Cosa è stato offerto al regime di Al Sisi in cambio della grazia a Zaki? Questa è la domanda che già pochi minuti dopo la sua scarcerazione si propagava sui giornali e sui social. Da più parti si sostiene che il prezzo pagato sia la fine della richiesta di verità sull’omicidio di Giulio Regeni, il ricercatore italiano con tutta probabilità rimasto vittima degli intrighi dell’intelligence egiziana. Oppure c’è chi critica Zaki per non essere tornato in Italia con il volo di Stato offerto dal governo. C’è chi ricorda più concretamente che da sempre l’Egitto è un partner commerciale di grande importanza per l’Italia, anche per quanto riguarda le esportazioni di armi e l’addestramento del personale di polizia de Il Cairo. A queste domande avremo risposta nei prossimi giorni.
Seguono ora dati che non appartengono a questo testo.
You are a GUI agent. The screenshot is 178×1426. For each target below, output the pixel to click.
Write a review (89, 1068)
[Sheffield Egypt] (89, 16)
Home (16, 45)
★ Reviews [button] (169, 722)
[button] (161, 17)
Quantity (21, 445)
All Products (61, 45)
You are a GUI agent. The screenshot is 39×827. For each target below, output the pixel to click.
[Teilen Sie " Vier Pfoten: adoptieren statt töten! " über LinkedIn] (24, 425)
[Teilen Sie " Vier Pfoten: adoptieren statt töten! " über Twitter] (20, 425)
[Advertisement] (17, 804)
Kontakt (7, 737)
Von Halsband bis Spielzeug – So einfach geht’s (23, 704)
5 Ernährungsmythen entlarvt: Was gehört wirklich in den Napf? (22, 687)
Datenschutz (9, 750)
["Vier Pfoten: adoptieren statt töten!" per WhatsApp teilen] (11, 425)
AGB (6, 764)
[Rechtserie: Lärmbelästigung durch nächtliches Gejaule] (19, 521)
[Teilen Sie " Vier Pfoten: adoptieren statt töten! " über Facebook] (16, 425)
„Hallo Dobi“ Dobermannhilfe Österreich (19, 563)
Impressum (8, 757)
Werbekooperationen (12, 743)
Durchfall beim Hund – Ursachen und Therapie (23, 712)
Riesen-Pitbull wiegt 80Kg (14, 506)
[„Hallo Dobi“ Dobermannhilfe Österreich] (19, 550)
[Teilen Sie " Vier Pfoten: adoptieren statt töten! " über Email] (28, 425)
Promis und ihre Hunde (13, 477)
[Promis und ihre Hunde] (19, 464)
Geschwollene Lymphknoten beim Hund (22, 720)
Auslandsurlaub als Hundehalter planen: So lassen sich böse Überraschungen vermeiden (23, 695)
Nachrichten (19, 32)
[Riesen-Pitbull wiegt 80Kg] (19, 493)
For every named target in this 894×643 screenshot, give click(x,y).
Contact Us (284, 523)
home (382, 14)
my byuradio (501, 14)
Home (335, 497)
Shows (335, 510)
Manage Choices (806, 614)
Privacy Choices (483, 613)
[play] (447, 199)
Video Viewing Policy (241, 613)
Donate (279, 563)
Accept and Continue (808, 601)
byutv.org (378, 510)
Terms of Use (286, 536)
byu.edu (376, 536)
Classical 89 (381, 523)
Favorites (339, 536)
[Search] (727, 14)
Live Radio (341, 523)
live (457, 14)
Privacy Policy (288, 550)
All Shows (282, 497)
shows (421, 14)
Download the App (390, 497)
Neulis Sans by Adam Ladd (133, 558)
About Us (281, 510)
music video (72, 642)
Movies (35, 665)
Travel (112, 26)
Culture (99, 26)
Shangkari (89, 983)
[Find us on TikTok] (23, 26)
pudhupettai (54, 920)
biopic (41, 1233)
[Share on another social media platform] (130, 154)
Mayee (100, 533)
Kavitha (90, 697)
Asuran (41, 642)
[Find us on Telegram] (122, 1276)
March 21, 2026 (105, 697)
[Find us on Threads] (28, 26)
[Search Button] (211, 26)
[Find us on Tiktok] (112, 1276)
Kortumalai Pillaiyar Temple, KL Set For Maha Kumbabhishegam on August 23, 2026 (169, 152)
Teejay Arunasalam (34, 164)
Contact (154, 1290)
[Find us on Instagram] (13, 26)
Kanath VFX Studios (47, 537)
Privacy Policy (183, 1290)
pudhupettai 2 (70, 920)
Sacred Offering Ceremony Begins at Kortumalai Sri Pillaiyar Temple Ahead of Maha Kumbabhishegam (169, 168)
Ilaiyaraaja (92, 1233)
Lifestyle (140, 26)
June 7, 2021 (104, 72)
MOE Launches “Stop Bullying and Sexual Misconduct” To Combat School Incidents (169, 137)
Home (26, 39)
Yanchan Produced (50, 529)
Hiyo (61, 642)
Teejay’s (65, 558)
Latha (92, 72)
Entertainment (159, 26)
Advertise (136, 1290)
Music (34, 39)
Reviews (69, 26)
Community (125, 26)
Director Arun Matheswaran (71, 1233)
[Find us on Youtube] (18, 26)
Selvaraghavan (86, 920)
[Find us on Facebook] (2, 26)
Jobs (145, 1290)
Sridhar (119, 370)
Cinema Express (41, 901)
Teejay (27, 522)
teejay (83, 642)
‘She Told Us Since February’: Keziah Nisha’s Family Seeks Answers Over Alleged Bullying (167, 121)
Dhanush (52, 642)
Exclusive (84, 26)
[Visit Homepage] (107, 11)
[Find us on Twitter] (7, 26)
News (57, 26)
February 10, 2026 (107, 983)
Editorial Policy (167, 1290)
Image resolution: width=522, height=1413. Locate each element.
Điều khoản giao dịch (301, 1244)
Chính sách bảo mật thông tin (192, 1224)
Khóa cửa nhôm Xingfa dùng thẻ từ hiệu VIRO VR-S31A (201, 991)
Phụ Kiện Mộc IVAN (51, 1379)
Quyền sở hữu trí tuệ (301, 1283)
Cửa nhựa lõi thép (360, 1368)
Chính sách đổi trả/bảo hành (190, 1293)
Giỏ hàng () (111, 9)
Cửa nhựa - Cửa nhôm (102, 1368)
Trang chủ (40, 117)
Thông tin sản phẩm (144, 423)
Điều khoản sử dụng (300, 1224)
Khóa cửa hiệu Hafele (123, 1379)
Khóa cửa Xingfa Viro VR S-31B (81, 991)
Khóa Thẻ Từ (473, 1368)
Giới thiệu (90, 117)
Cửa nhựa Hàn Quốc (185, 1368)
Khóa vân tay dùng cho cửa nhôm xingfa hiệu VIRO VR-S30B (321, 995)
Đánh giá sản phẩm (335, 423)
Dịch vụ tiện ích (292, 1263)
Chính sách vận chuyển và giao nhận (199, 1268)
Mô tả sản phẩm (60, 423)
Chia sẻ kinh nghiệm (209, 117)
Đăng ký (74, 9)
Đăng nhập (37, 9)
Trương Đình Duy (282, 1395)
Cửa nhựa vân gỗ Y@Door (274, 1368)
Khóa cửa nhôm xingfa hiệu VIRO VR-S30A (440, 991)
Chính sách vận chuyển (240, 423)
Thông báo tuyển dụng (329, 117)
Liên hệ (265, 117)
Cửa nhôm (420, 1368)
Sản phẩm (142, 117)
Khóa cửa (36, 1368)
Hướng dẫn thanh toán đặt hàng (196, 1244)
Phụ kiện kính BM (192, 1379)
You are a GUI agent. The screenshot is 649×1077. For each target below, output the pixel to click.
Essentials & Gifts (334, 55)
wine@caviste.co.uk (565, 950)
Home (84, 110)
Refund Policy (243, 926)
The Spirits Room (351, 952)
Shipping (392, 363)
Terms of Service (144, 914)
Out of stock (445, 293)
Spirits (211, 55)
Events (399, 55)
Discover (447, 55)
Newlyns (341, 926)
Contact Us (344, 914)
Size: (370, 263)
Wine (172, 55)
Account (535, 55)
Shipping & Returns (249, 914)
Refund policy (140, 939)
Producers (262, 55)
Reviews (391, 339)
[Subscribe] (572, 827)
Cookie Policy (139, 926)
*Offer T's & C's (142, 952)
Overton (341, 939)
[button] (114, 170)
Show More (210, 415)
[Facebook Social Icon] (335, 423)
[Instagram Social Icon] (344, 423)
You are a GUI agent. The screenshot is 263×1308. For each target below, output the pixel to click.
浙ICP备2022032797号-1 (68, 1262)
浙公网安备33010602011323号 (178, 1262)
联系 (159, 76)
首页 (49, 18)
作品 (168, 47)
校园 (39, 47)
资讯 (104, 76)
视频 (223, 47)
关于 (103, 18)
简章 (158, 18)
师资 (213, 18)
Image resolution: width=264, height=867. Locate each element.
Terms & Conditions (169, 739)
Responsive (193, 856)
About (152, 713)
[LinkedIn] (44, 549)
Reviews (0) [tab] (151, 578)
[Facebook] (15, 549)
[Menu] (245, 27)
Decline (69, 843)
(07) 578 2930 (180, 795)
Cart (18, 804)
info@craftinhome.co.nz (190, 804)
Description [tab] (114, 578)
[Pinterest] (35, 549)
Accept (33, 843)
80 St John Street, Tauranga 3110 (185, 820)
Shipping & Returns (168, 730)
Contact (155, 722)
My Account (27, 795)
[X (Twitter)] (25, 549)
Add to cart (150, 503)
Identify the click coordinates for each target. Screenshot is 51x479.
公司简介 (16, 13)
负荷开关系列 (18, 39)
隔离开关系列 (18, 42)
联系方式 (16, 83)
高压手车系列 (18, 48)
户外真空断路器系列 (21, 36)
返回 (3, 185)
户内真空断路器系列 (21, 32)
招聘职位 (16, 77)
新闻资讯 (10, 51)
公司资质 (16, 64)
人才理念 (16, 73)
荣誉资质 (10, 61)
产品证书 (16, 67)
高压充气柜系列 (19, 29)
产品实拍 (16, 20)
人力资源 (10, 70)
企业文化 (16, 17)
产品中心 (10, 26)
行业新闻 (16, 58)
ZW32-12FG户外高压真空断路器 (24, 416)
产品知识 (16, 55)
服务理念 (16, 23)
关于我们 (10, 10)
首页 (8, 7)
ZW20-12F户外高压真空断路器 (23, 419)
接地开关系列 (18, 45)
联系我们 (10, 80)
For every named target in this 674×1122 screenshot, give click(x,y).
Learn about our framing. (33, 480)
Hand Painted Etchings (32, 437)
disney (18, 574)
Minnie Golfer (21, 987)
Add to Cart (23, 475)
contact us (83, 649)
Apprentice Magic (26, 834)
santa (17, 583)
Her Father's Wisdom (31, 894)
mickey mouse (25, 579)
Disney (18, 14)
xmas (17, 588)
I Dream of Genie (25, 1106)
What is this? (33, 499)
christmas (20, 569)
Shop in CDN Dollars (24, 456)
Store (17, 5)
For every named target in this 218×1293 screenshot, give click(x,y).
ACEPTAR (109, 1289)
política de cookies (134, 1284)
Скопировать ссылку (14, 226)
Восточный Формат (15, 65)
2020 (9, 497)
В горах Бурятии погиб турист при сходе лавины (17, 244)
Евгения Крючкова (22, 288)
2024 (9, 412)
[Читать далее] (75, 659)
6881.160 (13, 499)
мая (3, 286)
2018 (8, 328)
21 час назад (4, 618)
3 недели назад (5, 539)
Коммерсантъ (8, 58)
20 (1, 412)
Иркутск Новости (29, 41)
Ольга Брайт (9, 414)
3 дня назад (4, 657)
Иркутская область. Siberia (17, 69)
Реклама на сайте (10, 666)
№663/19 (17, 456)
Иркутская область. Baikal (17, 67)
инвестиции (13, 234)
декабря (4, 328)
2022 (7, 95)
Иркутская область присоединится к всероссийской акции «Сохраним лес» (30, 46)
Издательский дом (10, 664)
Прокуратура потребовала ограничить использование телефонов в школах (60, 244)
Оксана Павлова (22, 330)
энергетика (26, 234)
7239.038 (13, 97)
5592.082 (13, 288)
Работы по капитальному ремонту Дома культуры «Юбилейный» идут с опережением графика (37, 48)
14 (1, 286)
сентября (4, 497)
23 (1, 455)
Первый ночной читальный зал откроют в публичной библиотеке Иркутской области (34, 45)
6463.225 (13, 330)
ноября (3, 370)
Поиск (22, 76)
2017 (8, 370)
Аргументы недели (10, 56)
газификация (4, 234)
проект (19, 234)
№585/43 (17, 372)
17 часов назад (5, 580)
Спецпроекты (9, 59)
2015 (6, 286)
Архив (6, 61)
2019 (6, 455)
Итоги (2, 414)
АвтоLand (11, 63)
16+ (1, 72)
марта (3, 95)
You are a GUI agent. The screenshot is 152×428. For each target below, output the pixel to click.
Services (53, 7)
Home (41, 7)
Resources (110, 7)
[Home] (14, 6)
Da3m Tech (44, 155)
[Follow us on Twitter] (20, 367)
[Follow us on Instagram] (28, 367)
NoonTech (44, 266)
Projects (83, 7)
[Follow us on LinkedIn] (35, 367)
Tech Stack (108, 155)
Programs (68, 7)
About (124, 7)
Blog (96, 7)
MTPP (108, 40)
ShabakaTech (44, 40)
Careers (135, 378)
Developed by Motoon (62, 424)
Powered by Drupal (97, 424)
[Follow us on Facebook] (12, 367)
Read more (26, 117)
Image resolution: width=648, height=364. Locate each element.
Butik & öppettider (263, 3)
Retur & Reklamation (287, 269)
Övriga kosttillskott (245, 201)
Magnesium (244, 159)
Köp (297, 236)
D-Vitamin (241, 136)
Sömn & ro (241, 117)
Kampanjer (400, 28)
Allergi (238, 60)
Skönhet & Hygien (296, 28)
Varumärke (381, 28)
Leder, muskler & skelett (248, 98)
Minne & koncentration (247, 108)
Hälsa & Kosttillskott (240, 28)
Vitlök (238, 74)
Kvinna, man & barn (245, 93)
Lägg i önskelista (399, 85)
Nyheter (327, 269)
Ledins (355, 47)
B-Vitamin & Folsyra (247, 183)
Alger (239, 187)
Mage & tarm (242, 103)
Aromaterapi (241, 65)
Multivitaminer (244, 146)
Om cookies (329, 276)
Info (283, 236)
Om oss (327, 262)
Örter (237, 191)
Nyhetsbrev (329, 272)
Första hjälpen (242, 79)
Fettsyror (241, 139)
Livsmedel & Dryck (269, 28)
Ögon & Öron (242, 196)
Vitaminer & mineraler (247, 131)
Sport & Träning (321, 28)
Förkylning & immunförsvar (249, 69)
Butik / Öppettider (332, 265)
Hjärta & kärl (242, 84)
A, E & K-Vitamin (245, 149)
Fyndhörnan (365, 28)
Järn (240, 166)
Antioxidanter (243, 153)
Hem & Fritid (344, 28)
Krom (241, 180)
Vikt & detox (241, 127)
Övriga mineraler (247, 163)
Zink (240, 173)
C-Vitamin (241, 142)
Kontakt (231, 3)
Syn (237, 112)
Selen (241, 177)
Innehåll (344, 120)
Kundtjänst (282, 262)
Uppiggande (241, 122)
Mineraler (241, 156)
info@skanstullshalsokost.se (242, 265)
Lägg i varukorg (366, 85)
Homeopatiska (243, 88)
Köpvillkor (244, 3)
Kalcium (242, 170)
Resta il fatto, che nessuno può cancellare, di come la cultura accademica italiana sia stata protagonista di un salvataggio insperato di un essere umano che proprio nella cultura umanistica trova le sue radici. Patrick è diventato un vero cittadino del mondo libero, in omaggio alla libertà di pensiero e all’abbattimento dei confini culturali, in buona parte grazie alla cultura e all’università italiana. E scusate se è poco.